Saved data entries
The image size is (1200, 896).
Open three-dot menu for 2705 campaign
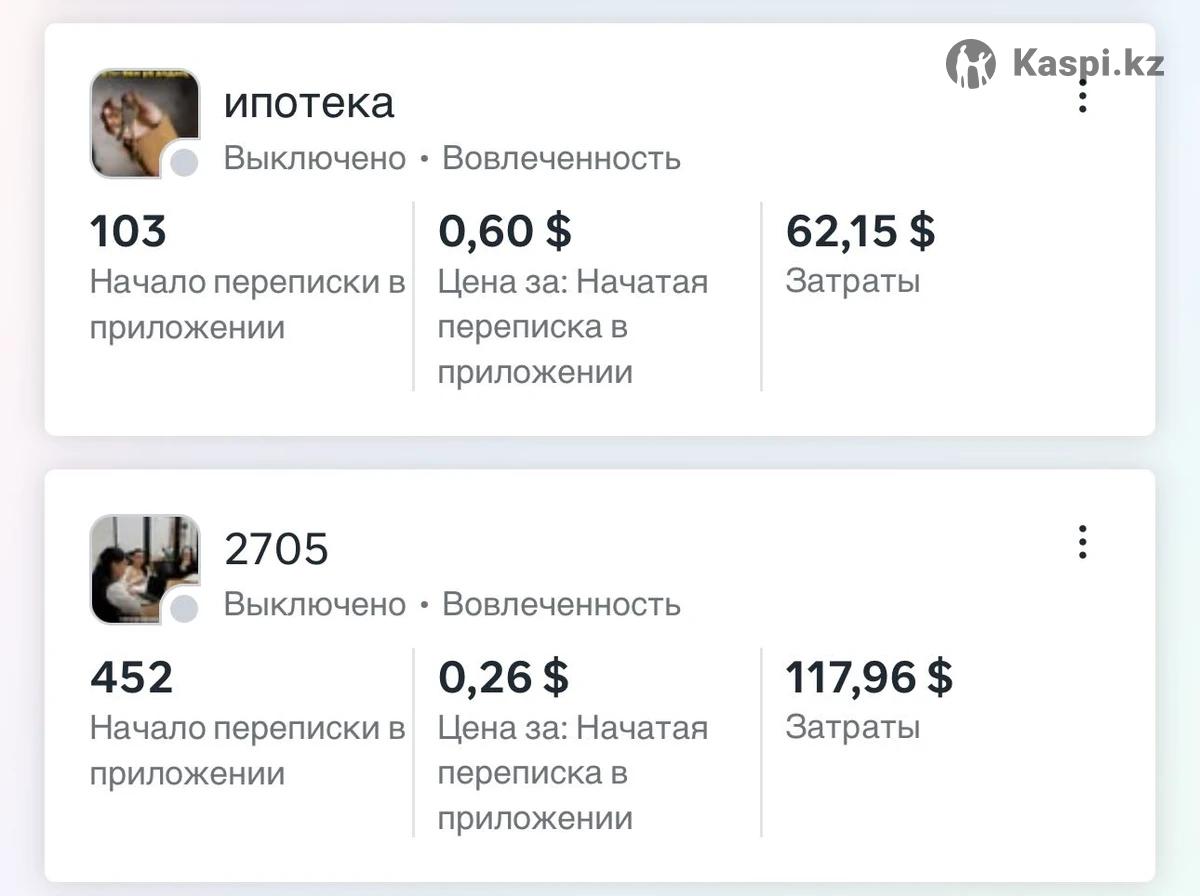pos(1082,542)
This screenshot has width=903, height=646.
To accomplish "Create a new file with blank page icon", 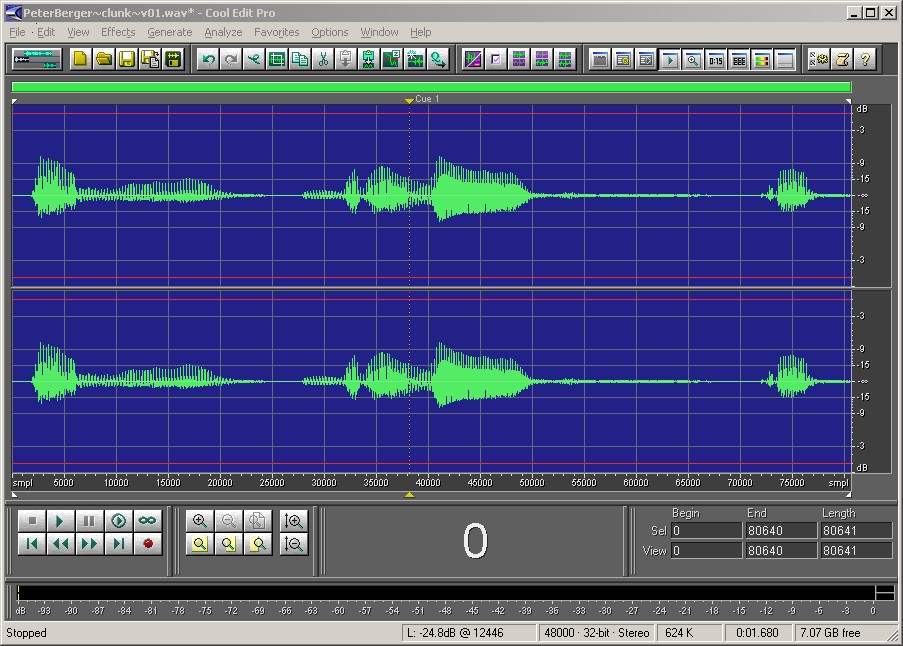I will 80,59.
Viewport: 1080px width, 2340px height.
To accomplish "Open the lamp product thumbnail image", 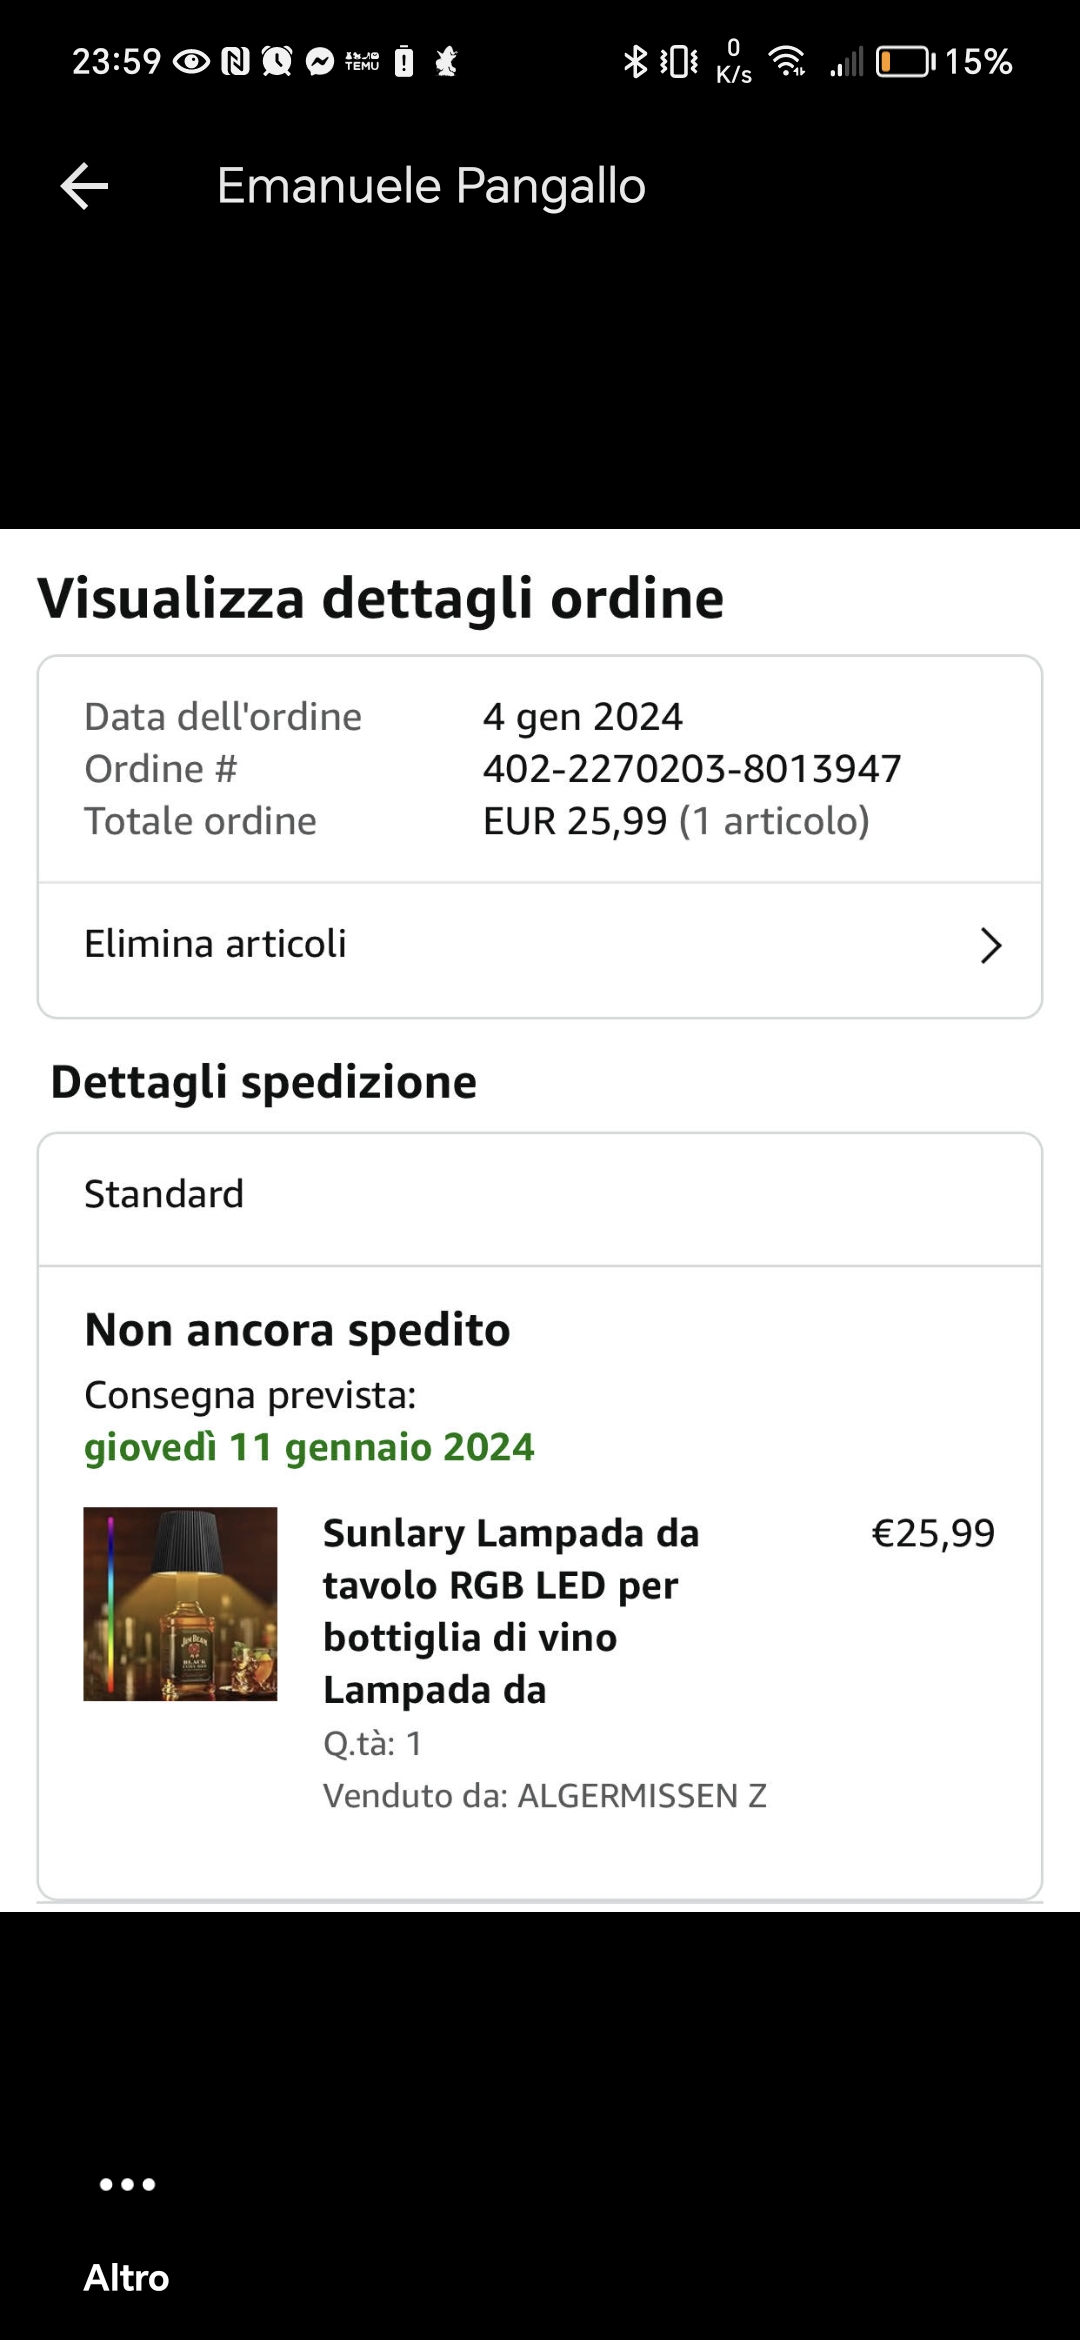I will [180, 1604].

---

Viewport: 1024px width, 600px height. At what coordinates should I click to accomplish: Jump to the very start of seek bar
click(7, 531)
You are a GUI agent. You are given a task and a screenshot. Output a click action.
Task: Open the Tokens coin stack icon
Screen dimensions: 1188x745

--

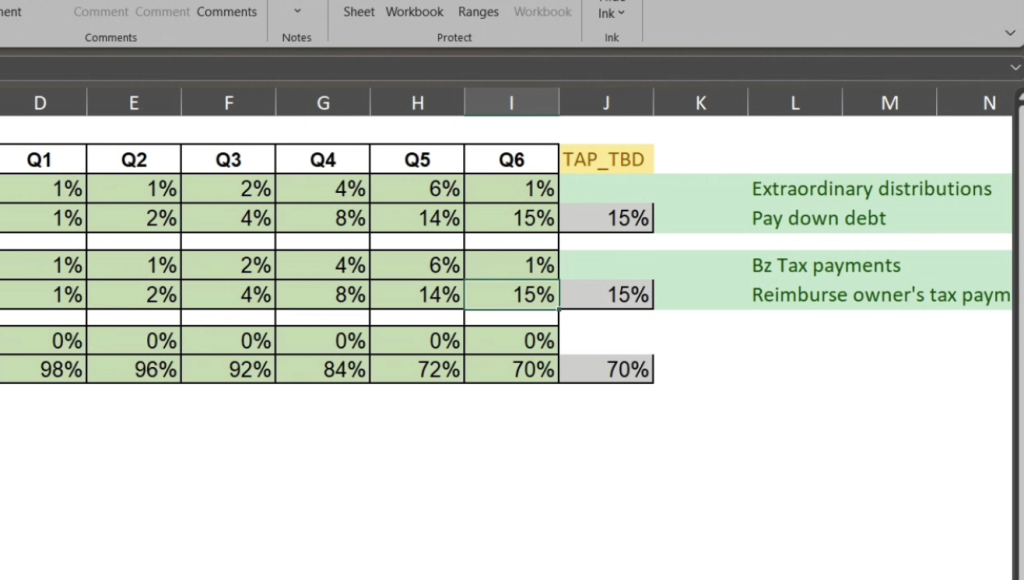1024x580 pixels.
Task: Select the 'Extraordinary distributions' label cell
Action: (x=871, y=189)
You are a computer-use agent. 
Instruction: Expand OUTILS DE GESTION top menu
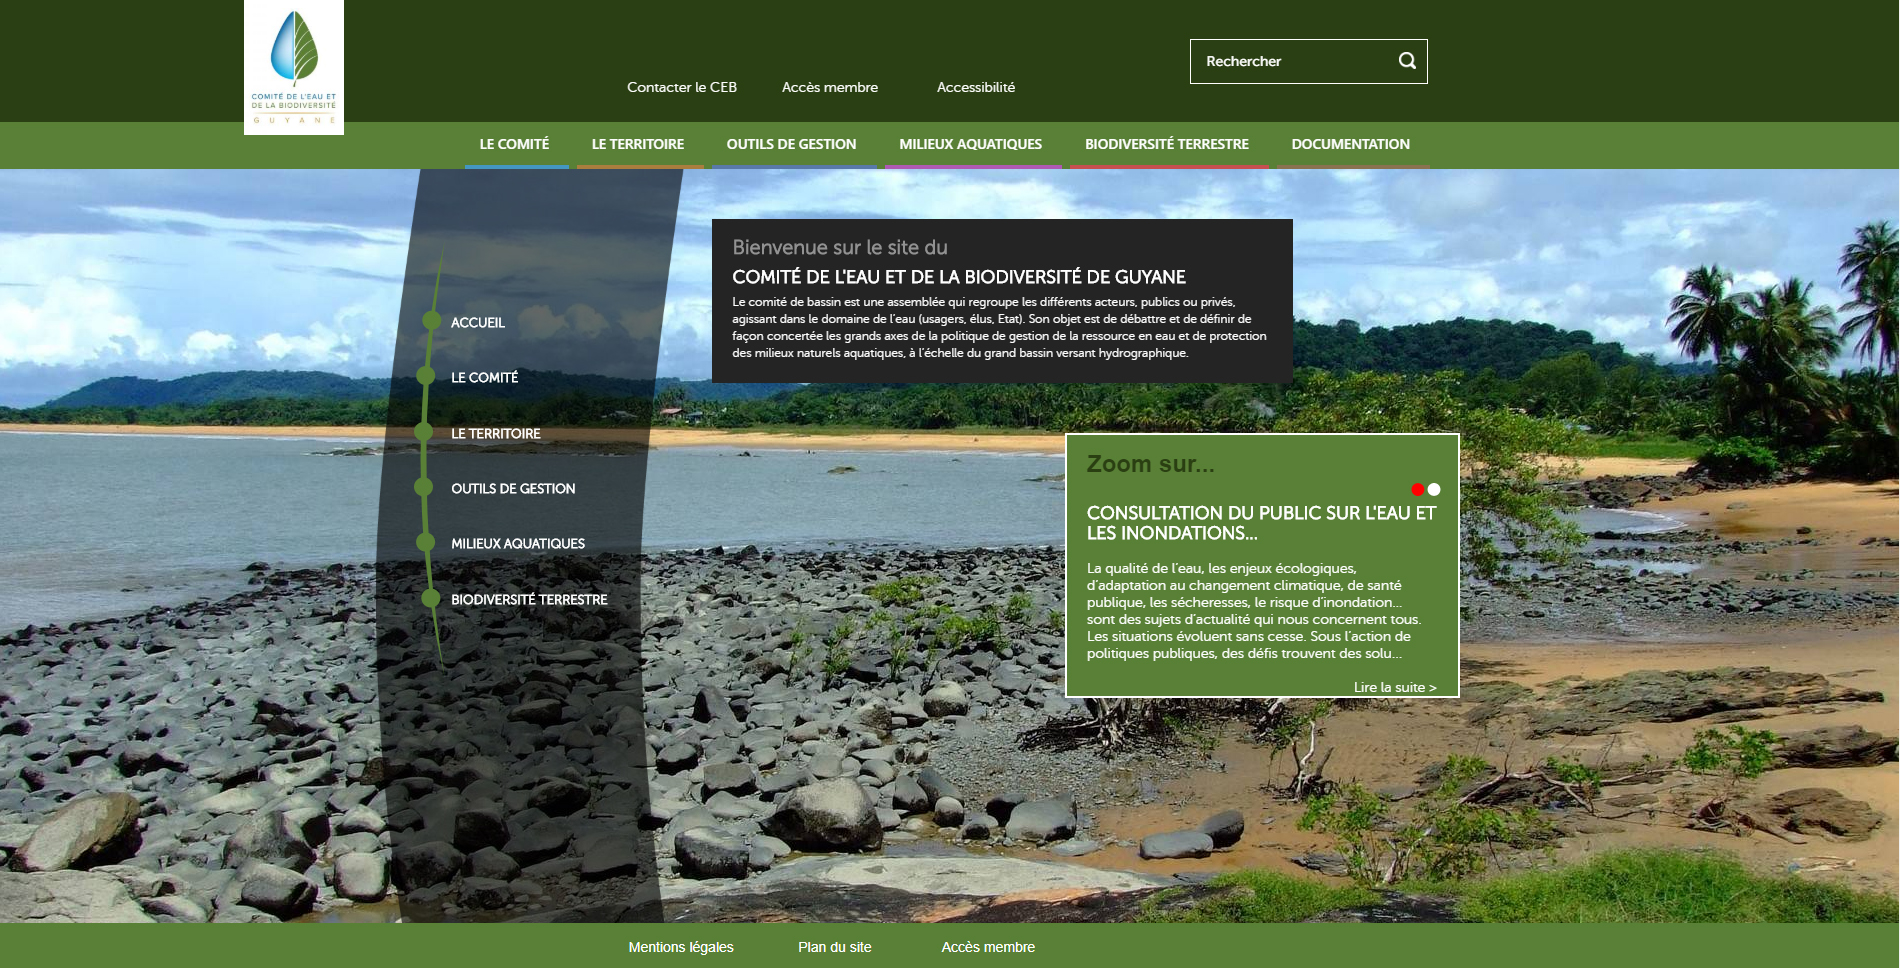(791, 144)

§ **Your objective**
Could you transcribe the entries above word for word, from the line with "You are a GUI" down to the line with "Screen dimensions: 1188x745", keeping both?

§ **Answer area**
You are a GUI agent. You are given a task and a screenshot. Output a click action.
Task: Open the Tokens coin stack icon
Screen dimensions: 1188x745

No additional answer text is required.